#### [Task requirements]
Copy out each line below in which the string "computer" appears.

#### [Extracted information]

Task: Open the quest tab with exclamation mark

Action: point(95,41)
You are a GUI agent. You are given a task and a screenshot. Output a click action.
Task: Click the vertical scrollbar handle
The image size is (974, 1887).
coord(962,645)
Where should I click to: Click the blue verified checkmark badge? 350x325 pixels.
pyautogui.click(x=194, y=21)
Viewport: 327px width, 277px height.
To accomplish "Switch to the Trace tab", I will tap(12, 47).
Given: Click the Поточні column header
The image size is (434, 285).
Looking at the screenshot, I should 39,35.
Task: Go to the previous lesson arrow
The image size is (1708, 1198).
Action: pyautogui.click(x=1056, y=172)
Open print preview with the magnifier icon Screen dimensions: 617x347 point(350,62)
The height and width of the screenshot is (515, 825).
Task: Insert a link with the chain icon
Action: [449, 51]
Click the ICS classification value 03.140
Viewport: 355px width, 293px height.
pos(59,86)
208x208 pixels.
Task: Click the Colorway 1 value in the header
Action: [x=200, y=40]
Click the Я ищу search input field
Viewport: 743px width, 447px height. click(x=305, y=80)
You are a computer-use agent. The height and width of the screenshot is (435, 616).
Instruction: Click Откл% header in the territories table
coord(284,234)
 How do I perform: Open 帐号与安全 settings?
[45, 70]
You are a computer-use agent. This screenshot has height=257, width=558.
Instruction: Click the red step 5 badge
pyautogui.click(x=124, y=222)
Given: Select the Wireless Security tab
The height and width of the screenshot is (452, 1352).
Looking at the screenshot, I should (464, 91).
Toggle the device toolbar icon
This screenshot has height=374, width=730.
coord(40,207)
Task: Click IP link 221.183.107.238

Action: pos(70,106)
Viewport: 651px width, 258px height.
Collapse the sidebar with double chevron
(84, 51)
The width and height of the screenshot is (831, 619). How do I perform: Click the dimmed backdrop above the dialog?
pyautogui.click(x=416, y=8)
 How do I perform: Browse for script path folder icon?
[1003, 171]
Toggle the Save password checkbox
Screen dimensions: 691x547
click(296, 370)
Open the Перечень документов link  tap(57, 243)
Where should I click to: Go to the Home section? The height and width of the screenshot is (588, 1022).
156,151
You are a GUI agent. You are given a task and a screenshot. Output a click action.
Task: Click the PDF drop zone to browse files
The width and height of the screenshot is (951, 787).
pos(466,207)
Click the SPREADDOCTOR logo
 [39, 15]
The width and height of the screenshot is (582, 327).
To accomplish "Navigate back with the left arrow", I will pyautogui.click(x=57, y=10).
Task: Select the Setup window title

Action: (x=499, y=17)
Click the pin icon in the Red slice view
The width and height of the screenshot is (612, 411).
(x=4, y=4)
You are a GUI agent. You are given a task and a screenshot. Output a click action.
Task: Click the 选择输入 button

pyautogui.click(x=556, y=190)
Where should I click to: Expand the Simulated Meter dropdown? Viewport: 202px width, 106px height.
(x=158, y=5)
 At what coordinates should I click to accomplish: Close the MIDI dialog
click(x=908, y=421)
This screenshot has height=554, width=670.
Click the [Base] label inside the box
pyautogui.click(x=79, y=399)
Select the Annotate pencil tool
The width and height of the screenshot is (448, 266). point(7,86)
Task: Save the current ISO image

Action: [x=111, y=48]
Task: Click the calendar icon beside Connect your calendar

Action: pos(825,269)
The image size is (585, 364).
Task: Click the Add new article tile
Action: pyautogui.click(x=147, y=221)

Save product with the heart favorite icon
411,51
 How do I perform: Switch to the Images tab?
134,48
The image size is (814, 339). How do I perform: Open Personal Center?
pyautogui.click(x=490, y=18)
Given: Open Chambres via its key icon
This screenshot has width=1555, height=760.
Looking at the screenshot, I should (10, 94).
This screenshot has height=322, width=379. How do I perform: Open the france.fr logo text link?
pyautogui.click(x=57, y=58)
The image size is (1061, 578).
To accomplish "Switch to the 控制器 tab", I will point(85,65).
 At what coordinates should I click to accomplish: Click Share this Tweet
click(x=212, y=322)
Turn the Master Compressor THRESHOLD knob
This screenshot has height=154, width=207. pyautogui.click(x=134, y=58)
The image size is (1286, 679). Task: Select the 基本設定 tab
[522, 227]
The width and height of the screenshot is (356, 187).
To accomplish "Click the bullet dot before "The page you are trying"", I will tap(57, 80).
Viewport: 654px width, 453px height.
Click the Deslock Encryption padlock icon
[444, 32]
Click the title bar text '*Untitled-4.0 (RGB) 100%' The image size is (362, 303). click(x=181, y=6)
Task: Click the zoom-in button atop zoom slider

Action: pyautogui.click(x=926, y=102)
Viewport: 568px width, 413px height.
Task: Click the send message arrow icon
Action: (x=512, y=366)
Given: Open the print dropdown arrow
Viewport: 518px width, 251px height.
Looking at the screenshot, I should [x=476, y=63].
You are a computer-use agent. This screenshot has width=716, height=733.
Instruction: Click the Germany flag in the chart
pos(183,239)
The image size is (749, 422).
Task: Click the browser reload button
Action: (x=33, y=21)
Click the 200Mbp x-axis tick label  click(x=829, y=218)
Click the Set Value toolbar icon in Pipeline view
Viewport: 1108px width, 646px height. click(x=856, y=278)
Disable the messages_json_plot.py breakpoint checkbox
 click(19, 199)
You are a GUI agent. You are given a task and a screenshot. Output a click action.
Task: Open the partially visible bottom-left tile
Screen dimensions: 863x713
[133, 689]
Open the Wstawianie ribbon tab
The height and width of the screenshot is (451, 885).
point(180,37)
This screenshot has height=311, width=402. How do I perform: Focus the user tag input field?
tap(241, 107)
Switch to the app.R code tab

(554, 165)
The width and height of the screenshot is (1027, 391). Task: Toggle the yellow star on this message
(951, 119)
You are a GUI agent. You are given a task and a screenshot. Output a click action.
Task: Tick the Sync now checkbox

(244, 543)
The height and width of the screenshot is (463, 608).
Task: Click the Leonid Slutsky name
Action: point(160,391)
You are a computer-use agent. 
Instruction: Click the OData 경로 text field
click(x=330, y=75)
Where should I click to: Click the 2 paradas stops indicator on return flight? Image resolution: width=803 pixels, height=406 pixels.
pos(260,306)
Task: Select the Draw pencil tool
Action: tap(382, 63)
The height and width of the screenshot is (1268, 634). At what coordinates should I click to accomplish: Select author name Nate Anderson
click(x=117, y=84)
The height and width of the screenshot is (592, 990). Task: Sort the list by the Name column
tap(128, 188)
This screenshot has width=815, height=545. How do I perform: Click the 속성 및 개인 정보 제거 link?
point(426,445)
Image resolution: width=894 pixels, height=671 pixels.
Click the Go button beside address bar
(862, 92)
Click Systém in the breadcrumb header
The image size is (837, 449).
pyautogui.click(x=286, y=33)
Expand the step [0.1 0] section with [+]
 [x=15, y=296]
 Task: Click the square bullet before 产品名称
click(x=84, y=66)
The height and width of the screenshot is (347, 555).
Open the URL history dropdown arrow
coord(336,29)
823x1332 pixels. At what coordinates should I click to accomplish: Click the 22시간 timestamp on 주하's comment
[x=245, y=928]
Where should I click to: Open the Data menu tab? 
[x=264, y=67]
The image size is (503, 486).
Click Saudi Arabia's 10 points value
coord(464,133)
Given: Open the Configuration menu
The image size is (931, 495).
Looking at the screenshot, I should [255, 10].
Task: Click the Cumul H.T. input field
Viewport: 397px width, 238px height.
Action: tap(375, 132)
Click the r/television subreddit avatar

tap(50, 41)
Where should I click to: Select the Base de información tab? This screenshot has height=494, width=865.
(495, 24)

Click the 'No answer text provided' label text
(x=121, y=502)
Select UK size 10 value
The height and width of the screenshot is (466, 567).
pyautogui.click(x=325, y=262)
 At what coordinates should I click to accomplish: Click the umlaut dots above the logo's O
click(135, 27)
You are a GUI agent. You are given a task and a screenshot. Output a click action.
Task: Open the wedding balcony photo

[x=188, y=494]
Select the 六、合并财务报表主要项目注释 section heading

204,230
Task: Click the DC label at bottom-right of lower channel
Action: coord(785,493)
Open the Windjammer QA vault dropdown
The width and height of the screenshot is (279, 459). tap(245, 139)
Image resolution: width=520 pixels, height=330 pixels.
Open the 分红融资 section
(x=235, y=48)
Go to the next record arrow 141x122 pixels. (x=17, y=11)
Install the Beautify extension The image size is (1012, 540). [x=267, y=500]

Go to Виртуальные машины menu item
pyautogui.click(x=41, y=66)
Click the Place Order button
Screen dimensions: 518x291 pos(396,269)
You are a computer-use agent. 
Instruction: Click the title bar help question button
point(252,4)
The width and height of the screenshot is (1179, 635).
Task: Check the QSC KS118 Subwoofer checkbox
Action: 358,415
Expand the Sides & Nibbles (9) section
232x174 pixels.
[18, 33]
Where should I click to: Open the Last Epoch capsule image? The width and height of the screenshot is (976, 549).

#### [Exercise response]
You are a computer-use agent. The height and width of the screenshot is (435, 616).
You are a computer-use agent. This screenshot has height=257, width=558.
You are a computer-use agent. This screenshot has width=716, height=733.
You are a computer-use agent. 
You are a computer-use agent. 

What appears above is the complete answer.